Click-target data
§ §
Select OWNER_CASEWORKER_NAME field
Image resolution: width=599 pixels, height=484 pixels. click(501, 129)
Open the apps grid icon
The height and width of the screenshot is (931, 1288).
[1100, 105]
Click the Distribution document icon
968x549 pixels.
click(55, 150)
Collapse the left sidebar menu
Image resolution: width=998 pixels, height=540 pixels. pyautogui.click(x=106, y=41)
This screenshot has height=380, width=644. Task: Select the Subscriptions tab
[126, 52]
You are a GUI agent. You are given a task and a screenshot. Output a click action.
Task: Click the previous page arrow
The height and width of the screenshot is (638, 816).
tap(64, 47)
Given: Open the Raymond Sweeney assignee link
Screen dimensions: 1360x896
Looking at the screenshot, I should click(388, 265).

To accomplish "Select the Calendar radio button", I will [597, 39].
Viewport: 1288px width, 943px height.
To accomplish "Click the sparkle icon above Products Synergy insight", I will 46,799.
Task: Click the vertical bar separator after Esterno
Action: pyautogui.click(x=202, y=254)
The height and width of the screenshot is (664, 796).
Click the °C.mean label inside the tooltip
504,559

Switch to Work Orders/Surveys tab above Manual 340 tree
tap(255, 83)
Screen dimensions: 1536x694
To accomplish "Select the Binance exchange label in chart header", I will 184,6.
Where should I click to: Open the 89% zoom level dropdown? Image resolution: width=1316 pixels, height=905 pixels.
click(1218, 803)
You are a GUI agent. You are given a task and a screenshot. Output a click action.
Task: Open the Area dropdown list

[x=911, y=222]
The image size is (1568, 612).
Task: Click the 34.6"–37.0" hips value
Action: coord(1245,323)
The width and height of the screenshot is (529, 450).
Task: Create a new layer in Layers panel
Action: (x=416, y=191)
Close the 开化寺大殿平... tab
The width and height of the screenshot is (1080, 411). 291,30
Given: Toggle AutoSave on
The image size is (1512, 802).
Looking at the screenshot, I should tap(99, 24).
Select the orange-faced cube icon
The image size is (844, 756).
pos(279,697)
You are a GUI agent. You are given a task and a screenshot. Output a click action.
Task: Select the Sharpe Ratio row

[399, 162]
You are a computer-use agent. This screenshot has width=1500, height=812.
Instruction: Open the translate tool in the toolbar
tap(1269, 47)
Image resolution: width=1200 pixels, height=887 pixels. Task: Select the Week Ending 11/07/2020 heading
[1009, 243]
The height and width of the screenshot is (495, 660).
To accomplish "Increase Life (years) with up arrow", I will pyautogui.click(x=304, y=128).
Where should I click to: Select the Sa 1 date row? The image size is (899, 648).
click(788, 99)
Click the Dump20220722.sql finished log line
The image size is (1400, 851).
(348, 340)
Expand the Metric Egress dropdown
§ §
→ **Problem**: Rewrite all of the data above, replacing "GUI agent" with "desktop assistant" wherever it occurs and leaving everything else unchanged.

→ **The answer**:
Select OWNER_CASEWORKER_NAME field
Image resolution: width=599 pixels, height=484 pixels. click(501, 129)
Open the apps grid icon
The height and width of the screenshot is (931, 1288).
[1100, 105]
Click the Distribution document icon
968x549 pixels.
click(55, 150)
Collapse the left sidebar menu
Image resolution: width=998 pixels, height=540 pixels. pyautogui.click(x=106, y=41)
This screenshot has height=380, width=644. Task: Select the Subscriptions tab
[126, 52]
You are a desktop assistant. You are given a task and a screenshot. Output a click action.
Task: Click the previous page arrow
The height and width of the screenshot is (638, 816).
tap(64, 47)
Given: Open the Raymond Sweeney assignee link
Screen dimensions: 1360x896
Looking at the screenshot, I should click(388, 265).

To accomplish "Select the Calendar radio button", I will [597, 39].
Viewport: 1288px width, 943px height.
To accomplish "Click the sparkle icon above Products Synergy insight", I will 46,799.
Task: Click the vertical bar separator after Esterno
Action: pyautogui.click(x=202, y=254)
The height and width of the screenshot is (664, 796).
Click the °C.mean label inside the tooltip
504,559

Switch to Work Orders/Surveys tab above Manual 340 tree
tap(255, 83)
Screen dimensions: 1536x694
To accomplish "Select the Binance exchange label in chart header", I will 184,6.
Where should I click to: Open the 89% zoom level dropdown? Image resolution: width=1316 pixels, height=905 pixels.
click(1218, 803)
You are a desktop assistant. You are given a task and a screenshot. Output a click action.
Task: Open the Area dropdown list

[x=911, y=222]
The image size is (1568, 612).
Task: Click the 34.6"–37.0" hips value
Action: coord(1245,323)
The width and height of the screenshot is (529, 450).
Task: Create a new layer in Layers panel
Action: (x=416, y=191)
Close the 开化寺大殿平... tab
The width and height of the screenshot is (1080, 411). 291,30
Given: Toggle AutoSave on
The image size is (1512, 802).
Looking at the screenshot, I should tap(99, 24).
Select the orange-faced cube icon
The image size is (844, 756).
pos(279,697)
You are a desktop assistant. You are given a task and a screenshot. Output a click action.
Task: Select the Sharpe Ratio row

[399, 162]
You are a computer-use agent. This screenshot has width=1500, height=812.
Instruction: Open the translate tool in the toolbar
tap(1269, 47)
Image resolution: width=1200 pixels, height=887 pixels. Task: Select the Week Ending 11/07/2020 heading
[1009, 243]
The height and width of the screenshot is (495, 660).
To accomplish "Increase Life (years) with up arrow", I will pyautogui.click(x=304, y=128).
Where should I click to: Select the Sa 1 date row? The image size is (899, 648).
click(788, 99)
Click the Dump20220722.sql finished log line
The image size is (1400, 851).
(348, 340)
Expand the Metric Egress dropdown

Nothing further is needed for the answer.